Experimentaban con inyecciones y frotes. Lo colgaban del techo durante horas. No
servía de mucho. El cuerpo del niño se iba enroscando cada vez más y los suplicios se
volvían insoportables. A los 4 años se desmayó por los dolores que sentía. Imaginando el
desenlace, la madre de Antonio pidió al carpintero que le fueran preparando una
pequeña caja blanca. El ataúd permanecería en una esquina de la casa de los Gramsci
durante años.
Tal vez una de las expresiones que más claramente muestran la necesidad de afinar la
razón política es la defensa que Gramsci hace de la traducción como metáfora de la
actuación histórica. Toda idea general ha de encontrar su traslación al idioma propio. Las
categorías del enfoque gramsciano son eso: escucha del dialecto al que ha de verterse la
filosofía.
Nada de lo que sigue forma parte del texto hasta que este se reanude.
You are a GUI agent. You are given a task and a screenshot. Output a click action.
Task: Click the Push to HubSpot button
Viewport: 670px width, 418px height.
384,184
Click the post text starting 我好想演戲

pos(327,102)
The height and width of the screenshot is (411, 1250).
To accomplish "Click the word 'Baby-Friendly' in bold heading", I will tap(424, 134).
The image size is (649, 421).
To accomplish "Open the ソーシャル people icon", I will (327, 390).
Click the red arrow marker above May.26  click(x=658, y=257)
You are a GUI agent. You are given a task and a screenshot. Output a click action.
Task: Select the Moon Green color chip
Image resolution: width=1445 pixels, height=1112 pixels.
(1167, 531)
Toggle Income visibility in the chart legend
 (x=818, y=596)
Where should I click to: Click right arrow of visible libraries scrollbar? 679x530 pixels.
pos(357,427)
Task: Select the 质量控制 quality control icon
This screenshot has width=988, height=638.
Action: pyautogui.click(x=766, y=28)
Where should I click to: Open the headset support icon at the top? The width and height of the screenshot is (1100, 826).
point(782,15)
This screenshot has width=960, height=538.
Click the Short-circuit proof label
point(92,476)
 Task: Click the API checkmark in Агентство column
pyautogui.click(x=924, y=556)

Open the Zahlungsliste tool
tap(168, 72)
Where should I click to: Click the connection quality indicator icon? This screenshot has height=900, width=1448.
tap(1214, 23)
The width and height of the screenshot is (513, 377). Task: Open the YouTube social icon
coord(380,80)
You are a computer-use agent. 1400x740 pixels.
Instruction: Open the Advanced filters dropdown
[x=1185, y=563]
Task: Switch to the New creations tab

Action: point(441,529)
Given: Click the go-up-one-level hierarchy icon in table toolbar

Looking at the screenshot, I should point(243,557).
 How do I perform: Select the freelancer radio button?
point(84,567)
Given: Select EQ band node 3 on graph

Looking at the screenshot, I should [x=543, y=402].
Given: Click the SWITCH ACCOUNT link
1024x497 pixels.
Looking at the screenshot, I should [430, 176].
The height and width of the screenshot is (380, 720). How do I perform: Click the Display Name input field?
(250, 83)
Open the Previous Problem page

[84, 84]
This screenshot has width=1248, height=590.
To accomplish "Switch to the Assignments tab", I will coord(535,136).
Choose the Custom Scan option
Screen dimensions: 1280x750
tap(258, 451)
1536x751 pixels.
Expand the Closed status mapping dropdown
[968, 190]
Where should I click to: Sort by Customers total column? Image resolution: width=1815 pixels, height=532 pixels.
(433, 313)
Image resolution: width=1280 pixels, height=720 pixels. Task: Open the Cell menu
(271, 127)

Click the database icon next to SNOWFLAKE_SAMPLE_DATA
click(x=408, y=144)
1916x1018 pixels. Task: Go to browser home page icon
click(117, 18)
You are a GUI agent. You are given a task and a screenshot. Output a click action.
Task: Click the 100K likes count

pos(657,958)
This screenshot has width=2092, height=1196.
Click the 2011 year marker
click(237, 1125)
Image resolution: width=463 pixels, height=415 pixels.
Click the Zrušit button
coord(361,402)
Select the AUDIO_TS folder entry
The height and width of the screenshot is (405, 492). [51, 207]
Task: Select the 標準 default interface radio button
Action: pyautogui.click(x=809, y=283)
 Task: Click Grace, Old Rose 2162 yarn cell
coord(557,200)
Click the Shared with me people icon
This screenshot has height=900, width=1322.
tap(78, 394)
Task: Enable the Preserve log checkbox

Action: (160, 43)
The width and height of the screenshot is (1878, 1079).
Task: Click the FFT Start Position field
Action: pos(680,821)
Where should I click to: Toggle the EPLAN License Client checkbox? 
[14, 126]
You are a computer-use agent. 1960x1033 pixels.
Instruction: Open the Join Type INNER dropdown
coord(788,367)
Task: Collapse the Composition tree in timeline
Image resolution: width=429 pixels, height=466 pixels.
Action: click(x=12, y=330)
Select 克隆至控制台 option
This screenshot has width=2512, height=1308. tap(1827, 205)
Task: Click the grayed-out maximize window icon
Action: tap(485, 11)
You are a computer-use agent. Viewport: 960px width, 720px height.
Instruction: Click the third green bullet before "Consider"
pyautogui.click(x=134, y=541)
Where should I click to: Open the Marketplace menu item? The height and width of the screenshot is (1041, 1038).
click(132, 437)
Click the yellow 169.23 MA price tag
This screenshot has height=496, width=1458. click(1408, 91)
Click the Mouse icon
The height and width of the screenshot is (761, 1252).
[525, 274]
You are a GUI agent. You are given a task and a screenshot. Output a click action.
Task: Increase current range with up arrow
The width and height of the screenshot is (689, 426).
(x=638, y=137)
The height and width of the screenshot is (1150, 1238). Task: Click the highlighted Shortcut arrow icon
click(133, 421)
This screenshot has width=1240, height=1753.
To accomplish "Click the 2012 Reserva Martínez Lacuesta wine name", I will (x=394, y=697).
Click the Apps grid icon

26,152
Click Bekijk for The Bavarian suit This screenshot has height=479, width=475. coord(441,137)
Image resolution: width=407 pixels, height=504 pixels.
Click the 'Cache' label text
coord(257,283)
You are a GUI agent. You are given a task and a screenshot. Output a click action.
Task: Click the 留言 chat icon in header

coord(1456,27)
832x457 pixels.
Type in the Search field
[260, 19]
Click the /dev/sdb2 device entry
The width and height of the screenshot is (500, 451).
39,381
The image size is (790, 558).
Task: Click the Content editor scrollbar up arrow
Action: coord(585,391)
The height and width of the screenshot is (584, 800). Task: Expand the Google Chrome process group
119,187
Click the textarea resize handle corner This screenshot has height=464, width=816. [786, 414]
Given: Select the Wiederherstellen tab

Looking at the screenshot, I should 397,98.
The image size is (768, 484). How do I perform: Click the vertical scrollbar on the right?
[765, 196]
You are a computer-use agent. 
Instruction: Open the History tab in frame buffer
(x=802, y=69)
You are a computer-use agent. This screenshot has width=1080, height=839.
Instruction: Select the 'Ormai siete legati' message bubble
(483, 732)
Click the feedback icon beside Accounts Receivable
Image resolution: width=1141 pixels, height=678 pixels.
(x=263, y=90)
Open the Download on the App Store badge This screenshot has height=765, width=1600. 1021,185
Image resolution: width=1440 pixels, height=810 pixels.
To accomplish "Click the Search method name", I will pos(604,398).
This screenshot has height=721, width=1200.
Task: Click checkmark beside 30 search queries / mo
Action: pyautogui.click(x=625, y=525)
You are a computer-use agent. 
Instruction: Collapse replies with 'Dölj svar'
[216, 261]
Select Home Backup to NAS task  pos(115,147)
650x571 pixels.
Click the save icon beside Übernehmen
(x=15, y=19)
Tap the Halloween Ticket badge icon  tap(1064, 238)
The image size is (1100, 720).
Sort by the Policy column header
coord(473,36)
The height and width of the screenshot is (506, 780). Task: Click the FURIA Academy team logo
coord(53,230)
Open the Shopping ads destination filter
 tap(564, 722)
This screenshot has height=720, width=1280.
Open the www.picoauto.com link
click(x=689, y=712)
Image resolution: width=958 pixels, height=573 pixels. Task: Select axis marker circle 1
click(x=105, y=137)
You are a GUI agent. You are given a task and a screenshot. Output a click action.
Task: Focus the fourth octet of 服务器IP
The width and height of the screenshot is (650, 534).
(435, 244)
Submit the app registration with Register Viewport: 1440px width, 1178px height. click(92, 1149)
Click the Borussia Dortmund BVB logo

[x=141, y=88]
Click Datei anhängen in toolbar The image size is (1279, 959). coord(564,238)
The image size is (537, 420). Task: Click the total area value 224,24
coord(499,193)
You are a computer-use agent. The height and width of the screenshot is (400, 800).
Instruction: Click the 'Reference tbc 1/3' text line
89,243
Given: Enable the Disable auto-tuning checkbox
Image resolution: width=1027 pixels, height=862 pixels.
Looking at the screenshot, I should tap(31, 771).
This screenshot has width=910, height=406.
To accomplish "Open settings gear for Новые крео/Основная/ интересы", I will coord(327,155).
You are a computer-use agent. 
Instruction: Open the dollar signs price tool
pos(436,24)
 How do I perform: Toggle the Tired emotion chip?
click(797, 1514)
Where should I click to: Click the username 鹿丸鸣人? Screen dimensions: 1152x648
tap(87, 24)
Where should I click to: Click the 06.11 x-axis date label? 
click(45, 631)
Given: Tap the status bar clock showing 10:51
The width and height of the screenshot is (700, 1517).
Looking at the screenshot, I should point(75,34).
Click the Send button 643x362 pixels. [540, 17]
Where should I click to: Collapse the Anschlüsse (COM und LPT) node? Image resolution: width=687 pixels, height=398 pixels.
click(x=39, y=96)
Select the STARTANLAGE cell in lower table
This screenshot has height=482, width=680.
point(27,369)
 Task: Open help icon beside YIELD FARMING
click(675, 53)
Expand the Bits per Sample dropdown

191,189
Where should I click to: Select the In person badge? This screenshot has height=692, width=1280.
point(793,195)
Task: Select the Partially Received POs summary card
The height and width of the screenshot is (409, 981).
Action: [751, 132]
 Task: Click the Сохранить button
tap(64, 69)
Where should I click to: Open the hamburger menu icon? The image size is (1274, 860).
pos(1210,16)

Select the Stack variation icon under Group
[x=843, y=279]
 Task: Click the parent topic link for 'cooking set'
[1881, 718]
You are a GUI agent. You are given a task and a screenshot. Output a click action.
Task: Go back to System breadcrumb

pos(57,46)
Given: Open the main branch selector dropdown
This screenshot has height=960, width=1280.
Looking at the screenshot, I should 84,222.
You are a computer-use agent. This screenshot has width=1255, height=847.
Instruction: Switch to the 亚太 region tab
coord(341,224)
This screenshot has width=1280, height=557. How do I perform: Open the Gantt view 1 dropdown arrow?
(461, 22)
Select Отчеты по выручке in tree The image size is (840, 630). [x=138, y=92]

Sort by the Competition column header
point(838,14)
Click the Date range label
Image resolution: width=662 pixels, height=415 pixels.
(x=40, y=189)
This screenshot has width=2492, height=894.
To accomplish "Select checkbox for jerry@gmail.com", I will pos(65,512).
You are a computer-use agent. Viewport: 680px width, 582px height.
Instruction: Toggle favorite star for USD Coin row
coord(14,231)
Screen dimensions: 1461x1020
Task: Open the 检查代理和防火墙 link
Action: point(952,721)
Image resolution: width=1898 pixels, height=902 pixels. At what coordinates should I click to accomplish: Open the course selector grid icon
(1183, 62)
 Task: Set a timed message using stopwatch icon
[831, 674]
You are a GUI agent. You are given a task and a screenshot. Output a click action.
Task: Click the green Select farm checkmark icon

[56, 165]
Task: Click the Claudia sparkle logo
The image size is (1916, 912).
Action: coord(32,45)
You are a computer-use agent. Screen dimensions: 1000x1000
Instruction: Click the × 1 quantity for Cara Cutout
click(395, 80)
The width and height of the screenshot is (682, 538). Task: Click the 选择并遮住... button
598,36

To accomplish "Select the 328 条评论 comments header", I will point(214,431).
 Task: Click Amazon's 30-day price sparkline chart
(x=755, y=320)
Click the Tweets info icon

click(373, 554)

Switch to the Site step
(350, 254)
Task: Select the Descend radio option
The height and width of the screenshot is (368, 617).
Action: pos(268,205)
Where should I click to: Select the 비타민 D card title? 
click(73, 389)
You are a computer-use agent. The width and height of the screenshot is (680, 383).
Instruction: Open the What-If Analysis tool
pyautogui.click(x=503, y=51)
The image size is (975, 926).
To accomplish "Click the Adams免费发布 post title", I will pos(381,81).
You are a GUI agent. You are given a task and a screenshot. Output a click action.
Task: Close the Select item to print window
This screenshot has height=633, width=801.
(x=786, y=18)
Es reveladora la polémica de Gramsci con el esperanto: esa fantasía de un
idioma universal que permitiría el entendimiento de todos los seres humanos. La
polémica, naturalmente, estaba cargada de política: la Unión Soviética, en sus primeros
momentos, promovía activamente el esperantismo como instrumento de la revolución
mundial. El idioma, respondió muy pronto Gramsci, no puede ser considerado
simplemente como un instrumento. No es una moneda para trasmitir significados: es el
reflejo de una cultura, un portador de belleza. Y la belleza no puede más que apreciarse
en el tiempo y en la tierra. Las palabras viven: son historia. Para el lingüista era absurdo
imaginar un idioma petrificado, un idioma único que asignara un nombre universal a las
cosas, que no se transformara con el tiempo, que no variara con el clima, que no
estuviera rodeado de una estimulante ambigüedad.